Work to be completed: From the entries that follow, reproduce exactly and only the lines from the line with "MÁS DEPORTES (325, 73)" to the line with "Contacto (501, 2553)", endpoints included.

[Dataset entries]

---*---

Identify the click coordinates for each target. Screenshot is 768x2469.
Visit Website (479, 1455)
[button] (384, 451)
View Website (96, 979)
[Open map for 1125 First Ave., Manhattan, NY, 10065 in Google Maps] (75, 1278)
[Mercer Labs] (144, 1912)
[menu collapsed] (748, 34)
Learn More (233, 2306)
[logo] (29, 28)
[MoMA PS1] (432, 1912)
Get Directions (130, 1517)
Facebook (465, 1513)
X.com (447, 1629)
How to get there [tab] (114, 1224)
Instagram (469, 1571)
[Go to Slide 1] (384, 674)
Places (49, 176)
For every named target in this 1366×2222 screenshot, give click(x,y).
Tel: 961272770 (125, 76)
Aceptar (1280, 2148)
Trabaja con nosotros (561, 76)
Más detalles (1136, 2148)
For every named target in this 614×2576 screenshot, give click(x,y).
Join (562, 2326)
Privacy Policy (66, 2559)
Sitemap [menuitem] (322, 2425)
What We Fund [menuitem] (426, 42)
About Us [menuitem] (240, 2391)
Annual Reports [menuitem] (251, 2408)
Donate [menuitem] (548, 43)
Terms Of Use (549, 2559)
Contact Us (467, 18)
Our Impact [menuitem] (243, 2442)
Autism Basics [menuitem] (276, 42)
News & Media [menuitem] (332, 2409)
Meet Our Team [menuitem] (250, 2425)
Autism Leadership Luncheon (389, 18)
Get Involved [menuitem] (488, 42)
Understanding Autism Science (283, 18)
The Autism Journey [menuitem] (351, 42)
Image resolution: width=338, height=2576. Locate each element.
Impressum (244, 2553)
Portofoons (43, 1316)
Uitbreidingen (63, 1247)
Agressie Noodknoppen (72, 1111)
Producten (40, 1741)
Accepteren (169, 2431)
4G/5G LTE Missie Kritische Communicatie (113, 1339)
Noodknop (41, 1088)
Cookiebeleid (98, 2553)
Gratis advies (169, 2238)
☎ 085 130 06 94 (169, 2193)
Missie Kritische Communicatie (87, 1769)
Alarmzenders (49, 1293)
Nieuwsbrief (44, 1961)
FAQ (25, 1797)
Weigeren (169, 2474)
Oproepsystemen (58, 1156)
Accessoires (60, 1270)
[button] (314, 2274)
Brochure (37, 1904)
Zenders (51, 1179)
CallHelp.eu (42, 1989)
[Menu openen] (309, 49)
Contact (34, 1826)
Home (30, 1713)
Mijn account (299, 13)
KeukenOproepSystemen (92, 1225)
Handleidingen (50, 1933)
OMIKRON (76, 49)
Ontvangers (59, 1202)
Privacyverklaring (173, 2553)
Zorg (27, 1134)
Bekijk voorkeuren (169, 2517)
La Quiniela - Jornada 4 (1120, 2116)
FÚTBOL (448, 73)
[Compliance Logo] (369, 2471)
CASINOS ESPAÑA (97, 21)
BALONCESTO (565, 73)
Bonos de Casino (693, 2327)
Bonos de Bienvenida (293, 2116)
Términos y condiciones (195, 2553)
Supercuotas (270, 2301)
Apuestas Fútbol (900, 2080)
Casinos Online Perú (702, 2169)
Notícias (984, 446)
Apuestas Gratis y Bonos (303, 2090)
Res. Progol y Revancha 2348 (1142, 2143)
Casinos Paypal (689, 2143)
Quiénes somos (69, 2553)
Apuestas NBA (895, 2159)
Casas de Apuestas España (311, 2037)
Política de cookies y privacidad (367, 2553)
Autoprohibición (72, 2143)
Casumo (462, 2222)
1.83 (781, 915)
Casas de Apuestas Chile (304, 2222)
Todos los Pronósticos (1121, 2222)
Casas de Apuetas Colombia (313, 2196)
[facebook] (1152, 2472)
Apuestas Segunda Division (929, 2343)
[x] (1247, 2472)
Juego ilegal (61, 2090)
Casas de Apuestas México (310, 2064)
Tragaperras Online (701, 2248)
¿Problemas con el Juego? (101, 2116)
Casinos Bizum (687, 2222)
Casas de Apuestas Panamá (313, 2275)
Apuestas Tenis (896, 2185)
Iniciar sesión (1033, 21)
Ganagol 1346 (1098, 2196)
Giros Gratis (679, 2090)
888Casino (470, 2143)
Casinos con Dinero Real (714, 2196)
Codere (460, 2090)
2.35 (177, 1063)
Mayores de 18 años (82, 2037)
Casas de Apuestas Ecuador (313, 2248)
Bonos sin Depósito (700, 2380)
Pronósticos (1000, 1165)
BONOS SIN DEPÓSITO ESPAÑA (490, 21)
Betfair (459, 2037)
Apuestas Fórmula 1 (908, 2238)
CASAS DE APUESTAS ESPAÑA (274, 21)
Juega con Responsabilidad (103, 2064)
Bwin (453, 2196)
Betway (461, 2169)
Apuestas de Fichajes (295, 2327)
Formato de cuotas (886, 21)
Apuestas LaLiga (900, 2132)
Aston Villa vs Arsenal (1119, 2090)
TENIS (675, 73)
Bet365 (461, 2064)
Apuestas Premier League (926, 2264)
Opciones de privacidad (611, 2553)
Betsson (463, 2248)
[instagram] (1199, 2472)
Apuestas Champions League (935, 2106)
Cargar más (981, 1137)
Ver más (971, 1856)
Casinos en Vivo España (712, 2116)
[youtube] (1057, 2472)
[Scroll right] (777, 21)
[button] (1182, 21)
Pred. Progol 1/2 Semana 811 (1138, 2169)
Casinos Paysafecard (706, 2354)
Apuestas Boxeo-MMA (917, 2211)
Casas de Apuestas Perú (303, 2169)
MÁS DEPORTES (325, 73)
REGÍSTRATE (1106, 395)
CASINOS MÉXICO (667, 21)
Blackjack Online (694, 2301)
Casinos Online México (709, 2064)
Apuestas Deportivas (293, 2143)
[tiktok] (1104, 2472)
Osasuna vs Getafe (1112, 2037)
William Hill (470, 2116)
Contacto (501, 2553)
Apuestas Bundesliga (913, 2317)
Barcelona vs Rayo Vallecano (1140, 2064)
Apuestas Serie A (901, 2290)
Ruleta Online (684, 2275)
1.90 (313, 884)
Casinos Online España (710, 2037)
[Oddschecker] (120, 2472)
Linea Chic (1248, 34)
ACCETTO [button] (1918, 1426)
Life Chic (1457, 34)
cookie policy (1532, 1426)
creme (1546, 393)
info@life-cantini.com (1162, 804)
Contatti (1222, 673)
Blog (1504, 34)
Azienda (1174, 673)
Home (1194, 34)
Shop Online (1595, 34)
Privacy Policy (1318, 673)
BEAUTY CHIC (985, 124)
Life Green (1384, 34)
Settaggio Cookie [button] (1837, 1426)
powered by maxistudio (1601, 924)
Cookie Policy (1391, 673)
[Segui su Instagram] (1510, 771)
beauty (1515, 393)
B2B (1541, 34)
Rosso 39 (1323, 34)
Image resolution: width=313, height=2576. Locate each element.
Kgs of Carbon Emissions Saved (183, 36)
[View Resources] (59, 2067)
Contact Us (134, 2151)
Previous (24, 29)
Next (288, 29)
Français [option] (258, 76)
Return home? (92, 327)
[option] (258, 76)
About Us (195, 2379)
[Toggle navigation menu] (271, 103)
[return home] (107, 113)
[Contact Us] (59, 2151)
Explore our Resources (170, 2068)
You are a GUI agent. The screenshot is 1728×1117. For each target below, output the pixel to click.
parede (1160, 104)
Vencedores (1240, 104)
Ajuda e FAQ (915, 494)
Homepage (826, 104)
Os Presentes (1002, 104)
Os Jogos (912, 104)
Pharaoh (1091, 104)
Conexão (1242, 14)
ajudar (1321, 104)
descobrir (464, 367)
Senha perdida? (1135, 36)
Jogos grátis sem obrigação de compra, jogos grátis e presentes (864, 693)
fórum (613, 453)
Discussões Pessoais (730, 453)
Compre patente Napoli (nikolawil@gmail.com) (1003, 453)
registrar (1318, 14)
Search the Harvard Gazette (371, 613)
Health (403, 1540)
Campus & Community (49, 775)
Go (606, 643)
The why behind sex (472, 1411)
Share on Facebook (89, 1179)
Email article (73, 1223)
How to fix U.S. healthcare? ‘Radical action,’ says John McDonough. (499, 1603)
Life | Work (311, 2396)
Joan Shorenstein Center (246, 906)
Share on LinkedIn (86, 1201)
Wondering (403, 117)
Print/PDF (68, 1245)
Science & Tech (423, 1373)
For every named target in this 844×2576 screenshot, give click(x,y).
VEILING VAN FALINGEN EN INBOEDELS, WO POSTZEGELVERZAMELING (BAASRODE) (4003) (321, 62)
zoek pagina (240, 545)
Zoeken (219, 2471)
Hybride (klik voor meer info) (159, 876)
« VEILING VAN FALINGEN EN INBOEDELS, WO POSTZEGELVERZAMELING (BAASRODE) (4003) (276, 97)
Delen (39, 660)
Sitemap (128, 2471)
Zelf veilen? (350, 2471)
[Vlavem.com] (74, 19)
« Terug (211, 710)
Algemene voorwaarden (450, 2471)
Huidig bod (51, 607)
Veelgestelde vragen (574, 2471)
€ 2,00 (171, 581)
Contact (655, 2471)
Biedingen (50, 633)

---*---

Response for this exercise:
MÁS DEPORTES (325, 73)
REGÍSTRATE (1106, 395)
CASINOS MÉXICO (667, 21)
Blackjack Online (694, 2301)
Casinos Online México (709, 2064)
Apuestas Deportivas (293, 2143)
[tiktok] (1104, 2472)
Osasuna vs Getafe (1112, 2037)
William Hill (470, 2116)
Contacto (501, 2553)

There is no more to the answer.